Before buying our new home, we asked two important questions. Would our old place sell and could we get internet access at the new place? Our real estate agent assured us on both accounts.
It’s not that we didn’t trust him but in many rural areas there are a limited pool of buyers and modern amenities are still hard to come by. On top of that, let’s just say real estate agents tend to be optimistic. So we pressed him on the issues.
“Properties like yours are in high demand,” he said, “you live in the woods. Buyers will line up to get a view that is not just corn and beans.”
“What about the internet?” I asked, “It took an act of God to get DSL.” Actually God had nothing to do with it but the Public Utilities Commission (PUC) did. I used them to motivate the phone company and some say the PUC has more power than God.
“Don’t worry about it,” he said. “It’s not like it used to be. If you are beyond DSL there are always digital cell networks, satellites and micro-wave links – and it all works great!”
Again, real estate agents tend toward optimism – so I checked it out. I spoke to my prospective neighbors. They all raved about the micro-wave links they used to access the internet.
These links are an amazing miracle of American entrepreneuring. The companies, typically run by ex-military types, ricochet micro-wave beams around the rural areas to connect even the most remote sites to the grid.
So in early March, we bought our beautiful house with its two-car garage, big metal shed, pond, grove of oaks, Finnish sauna (no kidding) and four acres of pasture for horses. (The photo on the header of this blog is our backyard.)

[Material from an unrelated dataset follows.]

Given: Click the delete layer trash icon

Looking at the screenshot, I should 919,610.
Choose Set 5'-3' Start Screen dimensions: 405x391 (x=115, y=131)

Amid the chaos of moving, I called the micro-wave guy to link us up. The best he could do was schedule an appointment was six weeks in the future.
So on dry day in late April, he rumbled down our road in a boom truck dragging a long contrail of brown dust.
Turning into our driveway, he rolled down his window and yelled, “I dunno.”
“What don’t you know?” I yelled back.
“Your place looks great on a contour map,” he hollered, “but micro-waves travel by line of sight. I can make out the transmitter on Peterson’s grain bin but I’m worried about these trees. When they fill out, they’ll block you for sure. Is there any way you can cut them down?”
“I don’t own them,” I shouted, “The Department of Natural Resource (DNR) does.”
“Aw,” he shouted before rolling up his window, “Then you’re screwed.”
But a moment later he rolled the window back down to ask. “Aren’t you the guy who snitched to the PUC to get DSL?”
“That’s me,” I said, “but it’s too far out for DSL and I don’t have enough juice to move the DNR.”
“Aw, then you really are screwed.”
“Is there nothing we can do?”
“You could put up a tower to get over the trees,” he said.
“How high you figure that would be?”
He tilted his cap back and gazed at the sky. “Those are big trees,” he said, “I’d imagine sixty feet at a minimum.”
(It’s bigger than it looks)
Oh yeah, remember the other thing our real estate agent assured us about? Selling the house? It’s been months and nary a nibble. Now, we have two yards to maintain. On Friday, I was out at the old place stumbling behind the mower when a guy pulled into our driveway.
“Notice the locate flags?” he asked.
I indicated that I did. I had been dodging red and orange marker flags all morning, the kind you see whenever there is construction around utilities.
The guy was a sales rep for the local cable company. “We are wiring your [old] neighborhood for fiber-optic,” he beamed. “It’ll bring you phone, cable TV and high-speed internet. Can I sign you up for our triple-play package?”
“I don’t live here. I just work here,” I said pointing to the FOR SALE sign, “but I’ll tell you what. When and if the new owners ever show up, I will let them know.”